— EXERCISE GOAL —
In the listing below, find the line containing "Lustprincipen: Njutning av" and the line containing "Enneagram typ 4: Romantikens". Repeat exactly those two lines and every line between them, nothing more.

— DATASET EXCERPTS —
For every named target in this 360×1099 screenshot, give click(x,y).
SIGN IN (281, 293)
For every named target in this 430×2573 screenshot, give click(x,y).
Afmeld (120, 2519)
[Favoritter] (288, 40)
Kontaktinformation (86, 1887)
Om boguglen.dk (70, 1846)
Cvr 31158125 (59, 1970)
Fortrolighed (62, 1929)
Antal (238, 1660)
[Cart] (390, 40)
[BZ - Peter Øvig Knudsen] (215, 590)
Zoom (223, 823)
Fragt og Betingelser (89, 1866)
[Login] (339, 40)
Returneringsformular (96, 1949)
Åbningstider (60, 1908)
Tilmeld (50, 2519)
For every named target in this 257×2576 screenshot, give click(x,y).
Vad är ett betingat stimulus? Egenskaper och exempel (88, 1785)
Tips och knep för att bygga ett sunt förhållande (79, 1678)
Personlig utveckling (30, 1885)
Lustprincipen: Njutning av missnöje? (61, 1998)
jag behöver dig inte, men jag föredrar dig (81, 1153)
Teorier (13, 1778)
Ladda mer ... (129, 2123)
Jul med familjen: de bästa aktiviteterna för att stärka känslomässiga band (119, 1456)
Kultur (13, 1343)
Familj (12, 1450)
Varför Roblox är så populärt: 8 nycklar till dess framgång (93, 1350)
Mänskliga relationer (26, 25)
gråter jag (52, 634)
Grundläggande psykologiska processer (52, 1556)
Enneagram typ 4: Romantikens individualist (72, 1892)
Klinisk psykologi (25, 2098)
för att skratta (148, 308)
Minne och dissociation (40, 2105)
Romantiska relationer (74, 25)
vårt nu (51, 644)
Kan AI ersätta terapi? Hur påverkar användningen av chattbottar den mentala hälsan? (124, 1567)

* * *

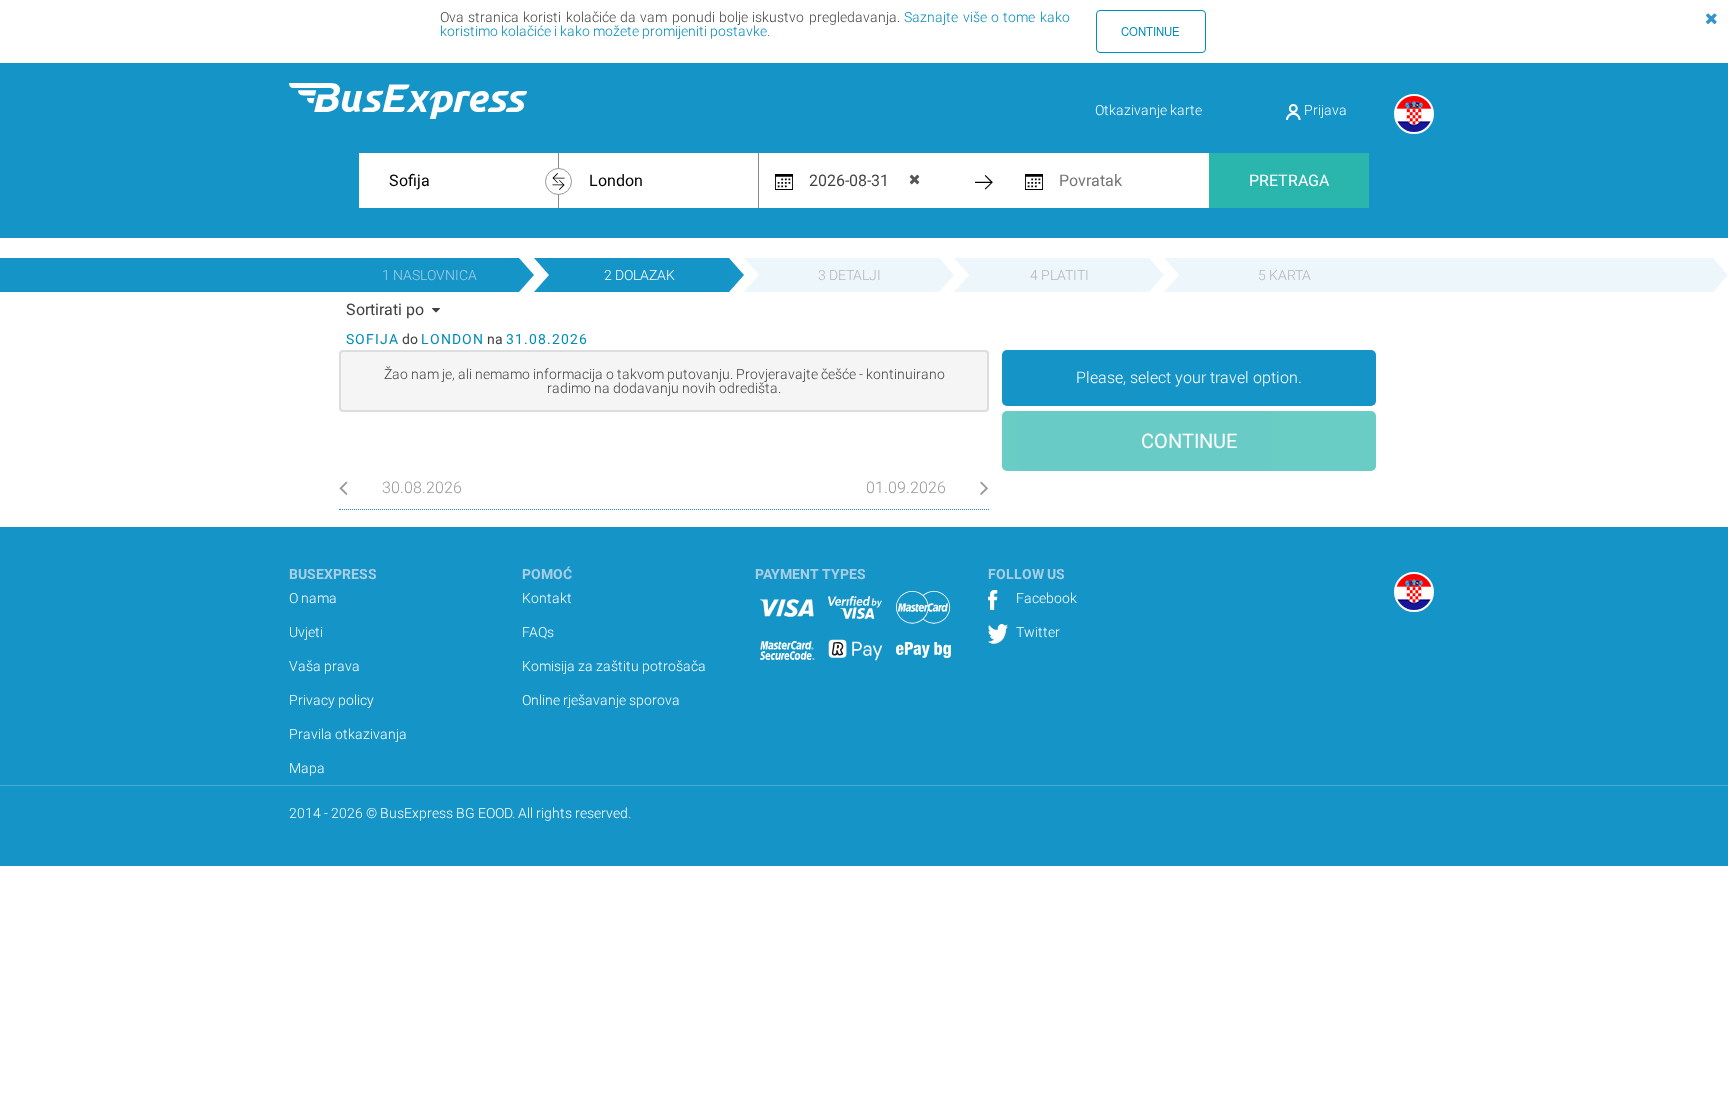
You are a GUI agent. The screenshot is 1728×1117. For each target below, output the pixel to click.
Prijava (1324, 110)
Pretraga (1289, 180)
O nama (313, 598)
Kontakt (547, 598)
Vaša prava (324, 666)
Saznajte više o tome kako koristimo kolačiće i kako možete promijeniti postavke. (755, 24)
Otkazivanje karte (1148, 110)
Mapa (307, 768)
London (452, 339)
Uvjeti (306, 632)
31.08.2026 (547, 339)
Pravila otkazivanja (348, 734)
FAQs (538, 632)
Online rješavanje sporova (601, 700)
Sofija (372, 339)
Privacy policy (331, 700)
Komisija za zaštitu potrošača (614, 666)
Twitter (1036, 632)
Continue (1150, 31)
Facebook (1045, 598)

— RESPONSE FOR THIS EXERCISE —
Lustprincipen: Njutning av missnöje? (61, 1998)
jag behöver dig inte, men jag föredrar dig (81, 1153)
Teorier (13, 1778)
Ladda mer ... (129, 2123)
Jul med familjen: de bästa aktiviteterna för att stärka känslomässiga band (119, 1456)
Kultur (13, 1343)
Familj (12, 1450)
Varför Roblox är så populärt: 8 nycklar till dess framgång (93, 1350)
Mänskliga relationer (26, 25)
gråter jag (52, 634)
Grundläggande psykologiska processer (52, 1556)
Enneagram typ 4: Romantikens individualist (72, 1892)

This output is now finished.